I think it would be a massacre on the scale of Armageddon??, if anyone has read that. OR, would the Orks be able to set up their own artillery for counter-battery fire? Would they be able to get their own fighters up in the air? I would imagine Ork fighter-bombers would be easily outclassed by Imperial Thunderbolts and Lightnings, no?

Please, someone, perhaps an Ork player, explain why this humie is an imbecile.
 
Ork player doesn't really matter, the tabletop game is intentionally non-fluff in several aspects to maintain playability and balance, for example, the 'real' Space Marines are significantly more powerful than they are in the tabletop game.

Not to mention stuff constantly change with new codexes.:p
 
I understand the backstory / tabletop seperation. Yet how are the Orks a threat in the fluff? They should, in my opinion, be pushovers to any Guard commander who has air support, armor, and artillery, and trust me, every IG player that has ever existed maxes out his Heavy Support choices.
 
You could say that with any army.

Orks have all that stuff too, air support, artillery, tanks... and a compleat **** ton of numbers.

They are like rats, and have spread to pretty much corner of every planet. They live to fight, and its pretty much imposible to compleatly clense them from any world.
 
I suppose... the general image though is of hordes of infantry.

It is emphasized in fluff that their substandard (and even in some cases, nonfunctioning) technology can stand up against that of the more-advanced Imperium due to the reality-warping abilities of the Waaagh. Among the Orks, intense willpower is just that powerful, to the point of being a borderline magical property.

As far as handwaves go, it is pretty badass, and I'll accept it.
 
I think it happens because there wouldn't be as much pointless/badass/retarded (delete as appropriate) overkill if they got owned like that.
 
Oh, dude, no, like, we know the actual reason is, "Cuz it's cool." but you have to have an in-universe justification, yeah?
 
Oh then it's the Ork built in deus ex machina of course, like you said.
 
Well, in the game, the Orks reproduce extremely quickly compared to humans as far as I know, which lets them easily get quick replacements etc.

Basically the Ork way of combat is mainly that of rushing, but in fluff they are pretty weak, mostly because they are fairly disorganized and seperated into feuding groups etc.
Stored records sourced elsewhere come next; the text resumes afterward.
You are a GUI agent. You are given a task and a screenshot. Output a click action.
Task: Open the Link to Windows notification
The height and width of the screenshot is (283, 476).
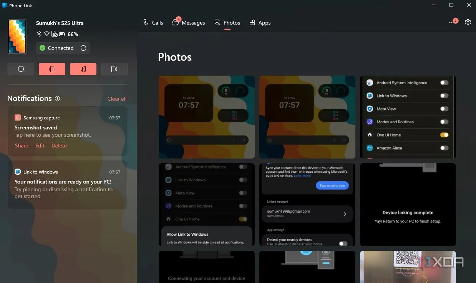tap(67, 184)
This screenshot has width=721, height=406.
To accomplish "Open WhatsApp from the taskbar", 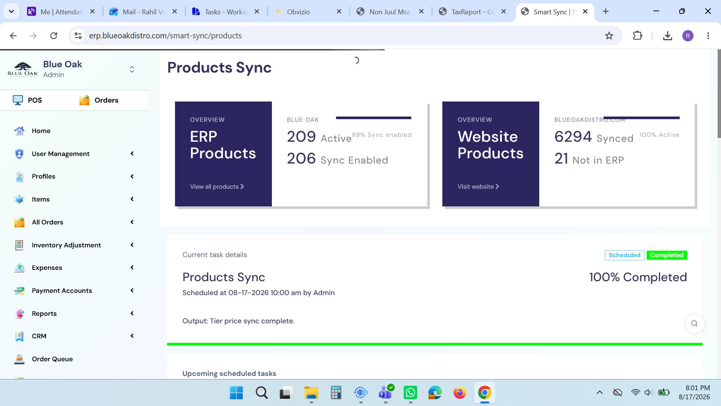I will tap(410, 393).
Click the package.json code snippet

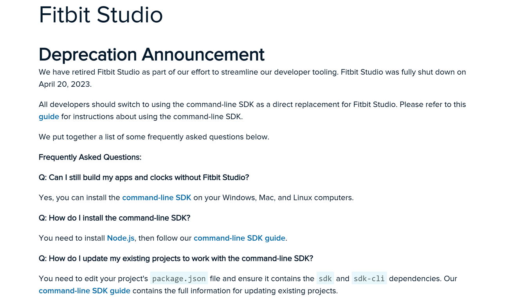[x=179, y=279]
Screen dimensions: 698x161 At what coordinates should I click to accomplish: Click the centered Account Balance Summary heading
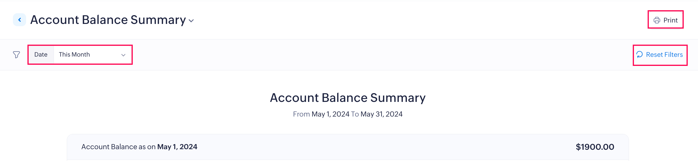pyautogui.click(x=348, y=98)
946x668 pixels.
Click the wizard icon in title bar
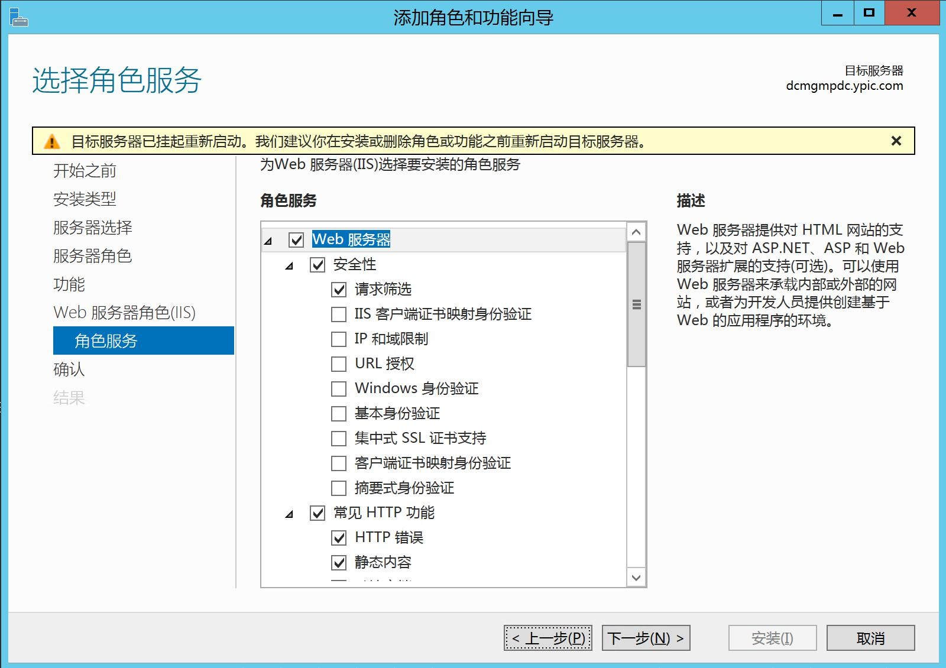tap(18, 17)
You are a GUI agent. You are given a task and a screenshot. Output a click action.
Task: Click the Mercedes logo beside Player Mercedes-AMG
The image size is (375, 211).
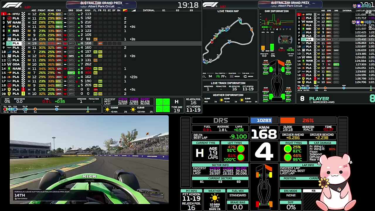tap(311, 102)
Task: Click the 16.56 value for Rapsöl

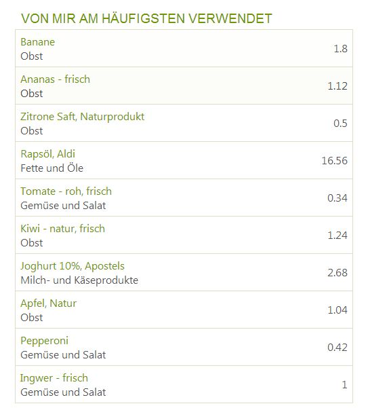Action: [x=334, y=160]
If all the Orks were to come together as one and organize a joint assault, I'd say they could probably cause some real damage to the Imperium.
 
Basically what people have been saying, determination and huge numbers (and being exceedingly tough). The Orks have crappy tech and shouldn't even be off their world but they want to invade and pillage and WAAAAAAAAAAAAAAAGH so badly that they managed to build a bunch of spaceships and artillery and vehicles and sweep through the galaxy.
 
Worth noticing is most of Ork tech is based off salvaged tech from the Imperium.
 
Orks can reproduce ridiculously fast.

Wikipedia said:
"Orks have not only survived, they have prospered and are more numerous than humanity. This at least is due in part to how they reproduce. Orks reproduce through the release of spores, which grow into a plant-like womb underground that nourishes the bodies of the various Orkoid species. This is the entire basis of the Orkoid ecosystem, producing first Squigs, then Snotlings who cultivate the Squigs and fungus, then Gretchin to build the settlements, and finally the Orks themselves. This means the Orks, where ever they go, will have an abundance of food, slaves and other resources, a moving ecosystem that supports them as they go on their Waaaghs!"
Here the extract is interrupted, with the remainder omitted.